GLP-1 RAs are known to modestly increase heart rate, an effect that is thought to be mediated in part by calcium channel activity in cardiac pacemaker cells [17]. This chronotropic effect appears to be a class-wide phenomenon and is observed across several trials, including those evaluating liraglutide, semaglutide, and exenatide [18]. Mechanistically, GLP-1 receptors are expressed in the sinoatrial (SA) node, which is the heart’s primary pacemaker. When activated by GLP-1 RAs, these receptors can increase cyclic adenosine monophosphate (AMP) levels, which enhances the activity of L-type calcium channels and hyperpolarization-activated cyclic nucleotide-gated (HCN) channels. This then contributes to diastolic depolarization and pacemaker activity. Increased calcium influx through these channels leads to accelerated SA node firing, thereby increasing heart rate [17, 19]. While the magnitude of heart rate increase in clinical trials is generally small (around 2–5 bpm), this effect has raised concerns about its potential impact in patients with HFrEF, where elevated heart rate is associated with worse outcomes [20].

In contrast, GLP-1 RAs have demonstrated notable benefits in HFpEF, specifically in patients with obesity-related cardiac dysfunction. The STEP-HFpEF and STEP-HFpEF-DM trials evaluated semaglutide 2.4 mg weekly in individuals with HFpEF, with and without diabetes.

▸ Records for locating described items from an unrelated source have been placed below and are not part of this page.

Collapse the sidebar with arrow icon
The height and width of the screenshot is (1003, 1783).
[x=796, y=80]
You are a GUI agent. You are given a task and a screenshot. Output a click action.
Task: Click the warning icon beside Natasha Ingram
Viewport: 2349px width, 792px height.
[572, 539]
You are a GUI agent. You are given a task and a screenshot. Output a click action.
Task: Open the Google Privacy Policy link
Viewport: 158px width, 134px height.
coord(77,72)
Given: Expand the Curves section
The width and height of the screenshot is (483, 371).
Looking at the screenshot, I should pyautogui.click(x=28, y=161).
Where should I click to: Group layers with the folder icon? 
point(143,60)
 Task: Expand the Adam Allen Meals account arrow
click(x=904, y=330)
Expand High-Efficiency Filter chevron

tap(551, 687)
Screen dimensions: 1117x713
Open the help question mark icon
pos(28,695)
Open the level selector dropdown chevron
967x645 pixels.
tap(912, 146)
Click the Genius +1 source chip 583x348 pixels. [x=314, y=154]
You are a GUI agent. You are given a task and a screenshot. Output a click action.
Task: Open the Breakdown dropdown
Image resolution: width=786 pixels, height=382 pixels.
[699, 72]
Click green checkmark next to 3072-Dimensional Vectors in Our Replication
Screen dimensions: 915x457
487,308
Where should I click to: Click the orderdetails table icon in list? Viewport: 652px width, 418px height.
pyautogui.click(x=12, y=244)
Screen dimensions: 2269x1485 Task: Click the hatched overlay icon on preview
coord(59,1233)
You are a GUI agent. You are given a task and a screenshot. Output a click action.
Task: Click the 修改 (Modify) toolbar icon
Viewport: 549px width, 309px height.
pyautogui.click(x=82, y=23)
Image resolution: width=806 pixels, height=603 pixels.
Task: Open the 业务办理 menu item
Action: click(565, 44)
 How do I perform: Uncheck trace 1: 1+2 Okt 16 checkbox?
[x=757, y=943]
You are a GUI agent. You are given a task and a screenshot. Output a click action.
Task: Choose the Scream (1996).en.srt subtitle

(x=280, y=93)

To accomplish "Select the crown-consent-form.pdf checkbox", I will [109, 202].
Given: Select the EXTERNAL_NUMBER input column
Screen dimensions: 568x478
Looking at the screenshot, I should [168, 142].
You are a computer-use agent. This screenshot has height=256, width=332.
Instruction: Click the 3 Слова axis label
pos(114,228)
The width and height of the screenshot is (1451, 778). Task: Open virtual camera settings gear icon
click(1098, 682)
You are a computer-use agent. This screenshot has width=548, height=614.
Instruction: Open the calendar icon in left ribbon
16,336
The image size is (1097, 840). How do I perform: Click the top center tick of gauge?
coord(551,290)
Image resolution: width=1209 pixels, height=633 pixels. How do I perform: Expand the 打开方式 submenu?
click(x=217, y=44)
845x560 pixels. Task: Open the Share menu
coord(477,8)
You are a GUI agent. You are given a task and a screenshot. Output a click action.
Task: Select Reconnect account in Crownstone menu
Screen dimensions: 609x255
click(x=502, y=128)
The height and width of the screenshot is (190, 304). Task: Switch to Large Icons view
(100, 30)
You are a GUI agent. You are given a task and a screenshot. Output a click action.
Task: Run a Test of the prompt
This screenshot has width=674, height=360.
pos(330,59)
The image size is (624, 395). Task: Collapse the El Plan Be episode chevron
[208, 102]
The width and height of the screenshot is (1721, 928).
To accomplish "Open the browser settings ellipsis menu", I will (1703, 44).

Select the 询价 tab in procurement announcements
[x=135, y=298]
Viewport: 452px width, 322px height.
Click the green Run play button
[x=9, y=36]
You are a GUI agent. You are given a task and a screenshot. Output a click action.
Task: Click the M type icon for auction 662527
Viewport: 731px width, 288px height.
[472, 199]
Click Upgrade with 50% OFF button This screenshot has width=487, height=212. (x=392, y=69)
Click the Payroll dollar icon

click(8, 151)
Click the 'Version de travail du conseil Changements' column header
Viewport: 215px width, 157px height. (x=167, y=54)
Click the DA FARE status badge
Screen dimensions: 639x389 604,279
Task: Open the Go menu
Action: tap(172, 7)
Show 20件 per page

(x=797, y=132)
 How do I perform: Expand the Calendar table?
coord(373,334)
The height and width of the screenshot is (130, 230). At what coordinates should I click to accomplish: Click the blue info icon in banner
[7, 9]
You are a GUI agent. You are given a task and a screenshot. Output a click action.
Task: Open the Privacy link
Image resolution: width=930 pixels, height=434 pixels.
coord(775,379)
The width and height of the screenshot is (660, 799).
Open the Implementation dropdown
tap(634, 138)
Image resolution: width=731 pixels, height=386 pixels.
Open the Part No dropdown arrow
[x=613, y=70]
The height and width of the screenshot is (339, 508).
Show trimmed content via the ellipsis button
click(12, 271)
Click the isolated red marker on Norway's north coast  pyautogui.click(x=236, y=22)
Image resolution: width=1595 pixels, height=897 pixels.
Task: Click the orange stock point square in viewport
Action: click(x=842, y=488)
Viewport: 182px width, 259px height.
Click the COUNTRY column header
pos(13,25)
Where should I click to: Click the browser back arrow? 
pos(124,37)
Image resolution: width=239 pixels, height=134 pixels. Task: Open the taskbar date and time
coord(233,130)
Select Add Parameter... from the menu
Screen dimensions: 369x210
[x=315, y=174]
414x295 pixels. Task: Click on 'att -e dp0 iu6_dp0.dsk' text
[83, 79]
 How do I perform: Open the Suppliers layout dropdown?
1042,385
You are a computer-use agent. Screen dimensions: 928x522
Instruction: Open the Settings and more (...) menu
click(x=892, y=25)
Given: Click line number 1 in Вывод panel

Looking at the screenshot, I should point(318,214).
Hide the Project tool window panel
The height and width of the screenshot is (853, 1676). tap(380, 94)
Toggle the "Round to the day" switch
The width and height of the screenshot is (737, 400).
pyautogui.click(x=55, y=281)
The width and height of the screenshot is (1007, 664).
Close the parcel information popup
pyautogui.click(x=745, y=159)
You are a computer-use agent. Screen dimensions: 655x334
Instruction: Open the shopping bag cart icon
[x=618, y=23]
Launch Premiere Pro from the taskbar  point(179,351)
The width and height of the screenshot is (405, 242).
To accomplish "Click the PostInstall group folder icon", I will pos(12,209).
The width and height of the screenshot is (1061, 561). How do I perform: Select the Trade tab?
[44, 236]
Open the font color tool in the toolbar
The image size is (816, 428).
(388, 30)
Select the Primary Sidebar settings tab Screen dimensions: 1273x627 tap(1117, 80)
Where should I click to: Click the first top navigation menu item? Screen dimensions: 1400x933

Both trials showed clinically meaningful improvements in symptoms, exercise tolerance, and quality of life as measured by the Kansas City Cardiomyopathy Questionnaire (KCCQ); it was also associated with significant weight loss and reductions in NT-proBNP and inflammation (C-reactive protein) [21, 22]. In an echocardiographic substudy of the STEP-HFpEF trial, semaglutide was associated with favorable changes in cardiac structure and function, suggesting a potential disease-modifying effect in patients with obesity-related HFpEF. Compared with placebo, semaglutide significantly attenuated adverse cardiac remodeling, including reduced progression of left atrial enlargement (estimated mean difference in left atrial volume: –6.13 mL; p = 0.0013) and improvements in right ventricular size, as evidenced by reductions in both end-diastolic area (–1.99 cm²; p = 0.016) and end-systolic area (–1.41 cm²; p = 0.0064) [23].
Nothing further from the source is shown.